Landmark property reforms ‘will be published shortly’

The government will publish a landmark roadmap setting out the steps it will take for a “once in a generation” change to home buying and selling, Baroness Taylor of Stevenage told the Propertymark One conference on Friday.

Baroness Taylor, the parliamentary under-secretary of state at the Ministry of Housing, Communities and Local Government, told the 2000-strong crowd that the current system is “slow, costly and uncertain”, and “reform is needed to drive improvements for consumers and property professionals who lose millions each year”.

According to Baroness Taylor, reforms will include upfront information to “give buyers the clarity they need at an early stage”, along with a code of practice for property agents including mandatory qualifications.

There will be a strong focus on the accessibility and sharing of property data, Baroness Taylor said, with the government planning to make “full use of digital information”.

“The current lack of accessible data can’t continue”, she said, adding the secretary of state for housing and the Department for Science, Trade and Industry had been “discussing the potential benefits of smart data property schemes” that share information quickly and securely.

The government will also bring forward “significant reforms” to commonhold and leasehold, which will be “carefully considered, properly sequenced, proportionate and fair, real and irreversible”.

Pre-legislation scrutiny was the first step of reform, the Baroness said, with the committee’s reporting providing a “valuable set of recommendations to strengthen the draft bill.”

Earlier in the conference, Conservative MP Sir Mel Stride said scrapping stamp duty was a “central part of [the Conservative] agenda”.

Stamp duty has “an adverse effect right across the economy” he said, and its “damaging effects will grow worse and worse”.

He added: “Stamp duty isn’t the only problem in the housing market.
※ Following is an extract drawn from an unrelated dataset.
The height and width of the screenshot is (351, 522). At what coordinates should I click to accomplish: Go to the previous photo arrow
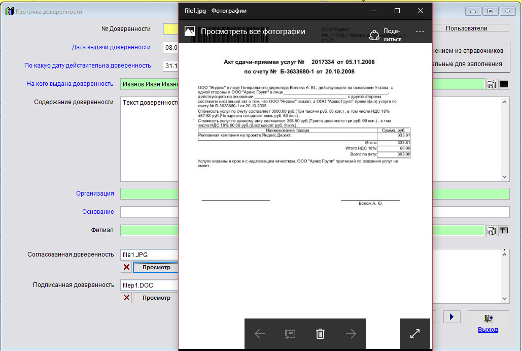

The planning systems is in urgent need of reform. Stamp duty is the easy part, the simple lever the government could pull but is choosing not to.

“[The government] is quietly allowing the problem to become worse as time goes by, failing our economy and failing our young people.”

But speaking in a question and answer session after Sir Mel’s speech, former deputy prime minister Angela Rayner insisted the government is addressing challenges that had been “around for a decade”.

Answering questions that had been submitted by the audience, Rayner acknowledged the government needed to “turbo-boost the work that has already been started”, but said there is a package of reforms that is driving “a cultural change”.

“We haven’t invested into critical infrastructure in decades”, Rayner pointed out. “That comes out in frustrations at local elections, and people say if we do this, this will happen – that’s not true.

“There isn’t one lever – there are a lot of complex issues.”

Reforms including the mayoral planning model, local plans, and changes to the right to buy system are instilling confidence into councils and local authorities and bringing about a cultural shift, Rayner said.

“There are genuine concerns around transport and services and a lack of infrastructure with large developments,” she explained. “To see a massive uptake in housebuilding we have to look at the other challenges like dentistry and the transport system. There are so many challenges.

‘We’re giving local authorities the means to bring more planners on board. Those things will start to make a difference.”

When questioned about the Labour party’s power struggles, Rayner said she isn’t interested “in playing leadership pinball” – but noticeably refused to rule herself out of any challenge.

More important, she said, was a commitment to delivering the party’s manifesto promises, pointing out that when criticism had been levelled it was “when we deviated from the manifesto”.

In response to Sir Mel’s commitment to scrapping stamp duty, which he said would save at least twice the £9 billion cost elsewhere, Rayner said: “Abolishing stamp duty has a £14 billion cost. You can say something on a headline but there are choices that have to be made.”

One Response

  1. There is a powerful irony in the minister’s remarks yesterday that conveyancing is “slow, costly and uncertain,” because they reveal just how deeply the government has absorbed the law tech sector’s narrative while overlooking its own role in creating the very problems it now seeks to solve.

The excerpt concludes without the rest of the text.